Phuketwan editor Alan Morison and reporter Chutima Sidasathian have been charged with criminal defamation and a second count under Thailand's contentious Computer Crimes Act. They face a maximum penalty of seven years in jail plus a fine of 100,000 baht.
Captain Panlob Komtonlok, who says he is acting on behalf of the Royal Thai Navy, lodged complaints at Phuket's Vichit Police Station on July 17 last year against the Phuketwan journalists and two journalists who work for the international news agency, Reuters.
His claims concerned a single paragraph from a special report about Rohingya boatpeople published earlier that day by Reuters and republished word-for-word in Phuketwan. The paragraph does not mention Captain Panlob or the Royal Thai Navy.
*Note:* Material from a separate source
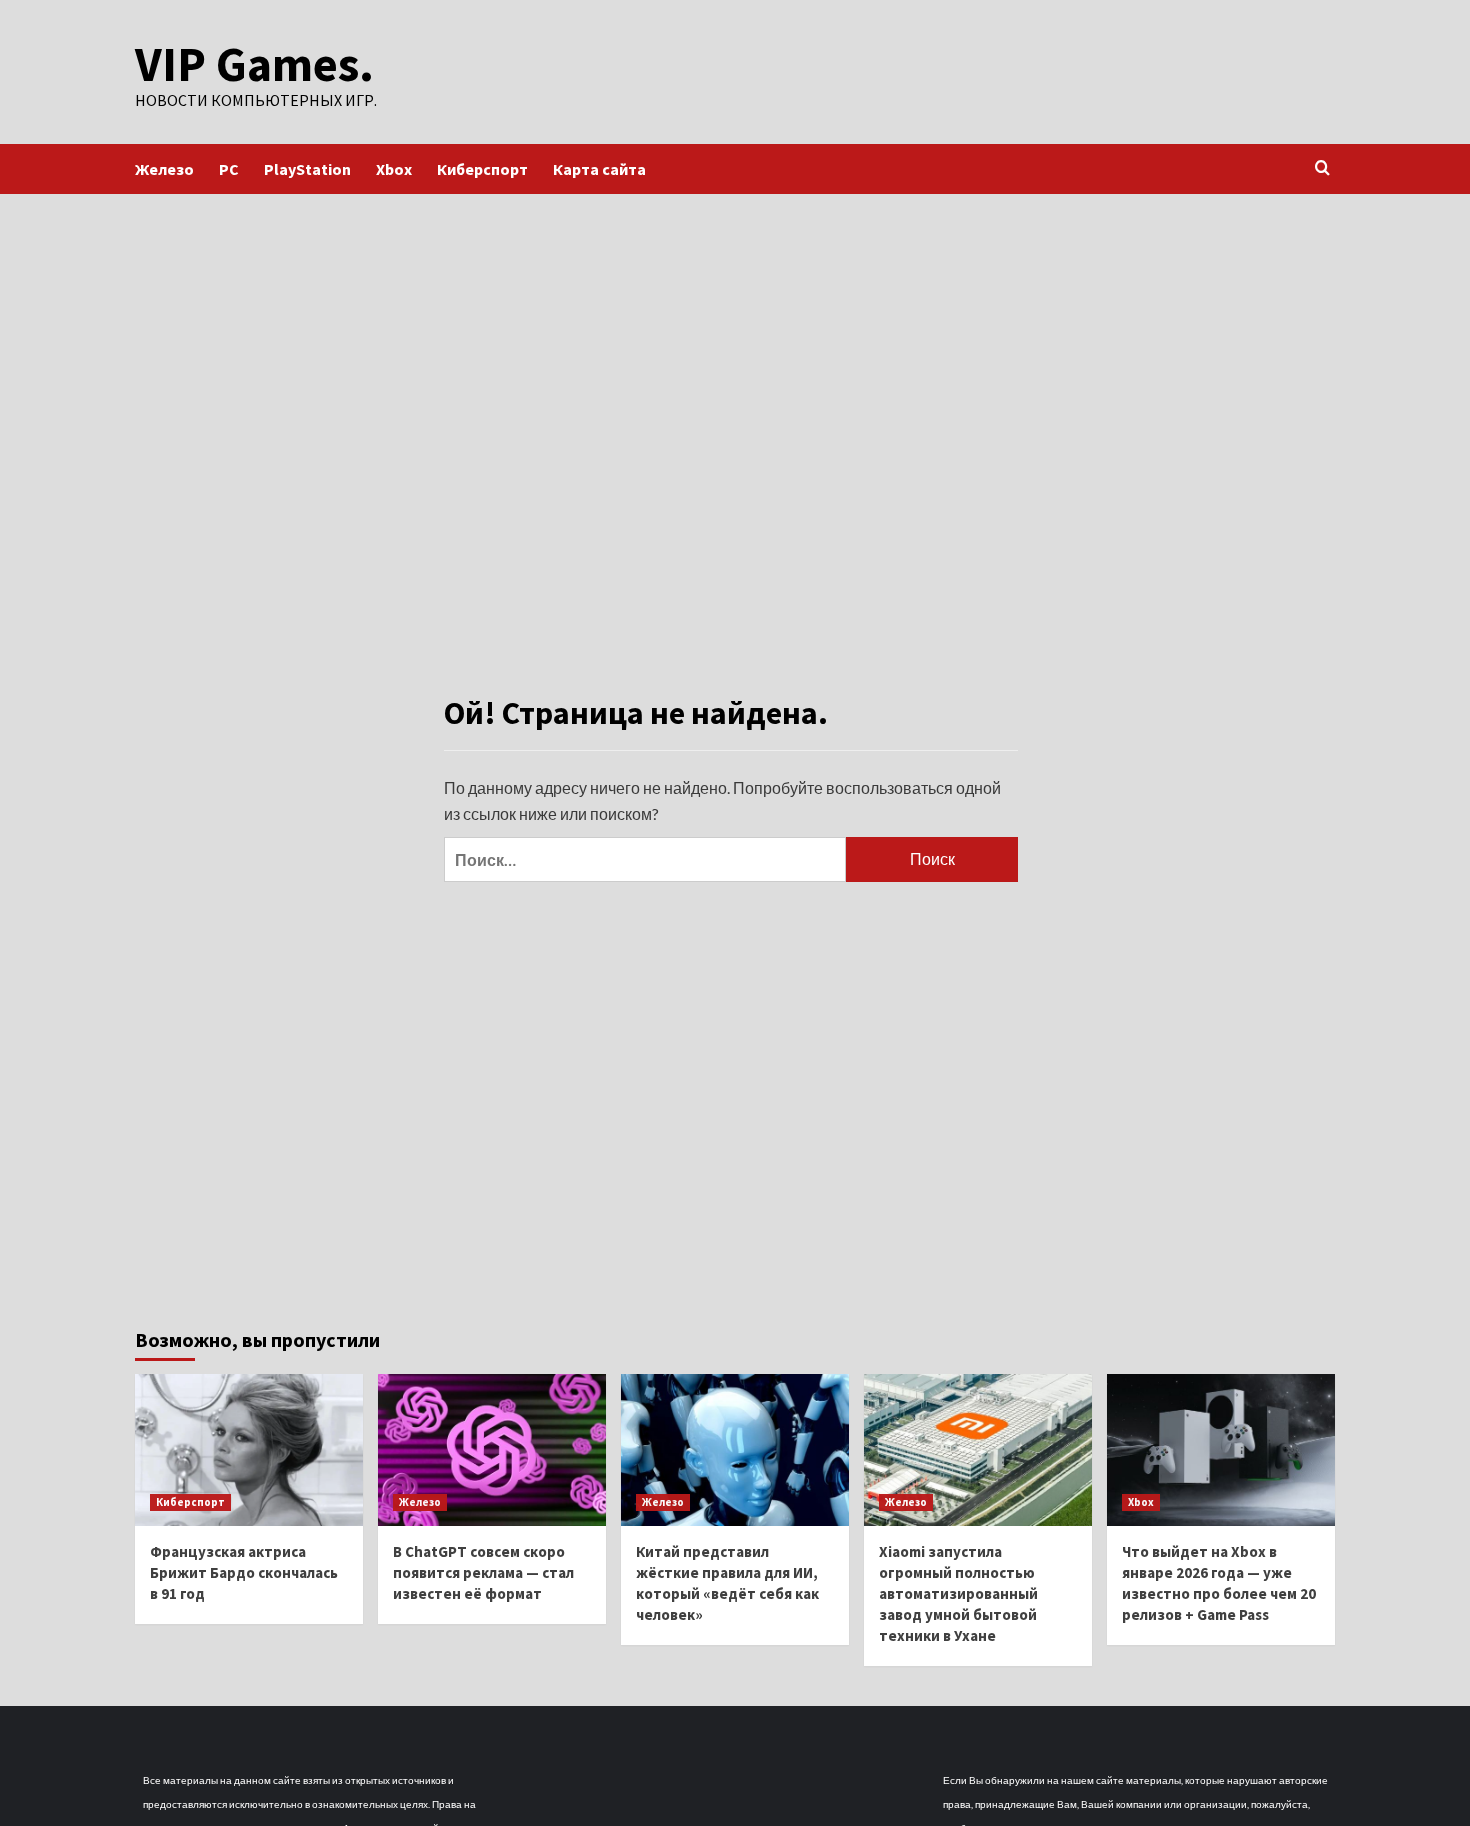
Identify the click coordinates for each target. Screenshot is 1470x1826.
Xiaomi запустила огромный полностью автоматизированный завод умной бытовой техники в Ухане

It's believed to be the first time that the military has used Thailand's harsh defamation laws to sue the media. The action has provoked criticism from the UN human rights spokesperson and media rights advocates around the world.
Morison said it was shameful that the Royal Thai Navy was pursuing a criminal prosecution when in any real democracy, a military officer who felt aggrieved would simply telephone the journalists involved or organise a media conference to explain the issue.
''This is an abuse of military power and it is aimed directly at the freedom of the media in Thailand,'' Morison said today. ''If the prosecutor requests that we must provide bail next week, we intend to go straight to jail in protest.
''Laws like these shouldn't be a part of modern democracy. When a good organisation like the Royal Thai Navy makes use of bad laws, you know that the true values of democracy are not understood or being properly applied.''
Phuketwan is a small Phuket-based news outlet that has won international praise and awards for its coverage of the Rohingya exodus from Burma. If Morison and Khun Chutima go to jail, Phuketwan will be forced to cease publication.
''I feel sorry for the Navy because this court action will inevitably trigger universal condemnation,'' Morison said. ''I expect there will be protests in Thailand especially.''
The case against Morison and Khun Chutima (complaint No. 489/2556) is being pursued but the Bangkok street uprising has delayed the processing of the case against Reuters and the two journalists who wrote the paragraph (complaint No. 490/2556).
Thomson Reuters describes itself as world's largest international multimedia news agency. A former bureau chief says it employs more than 1000 staff in Thailand.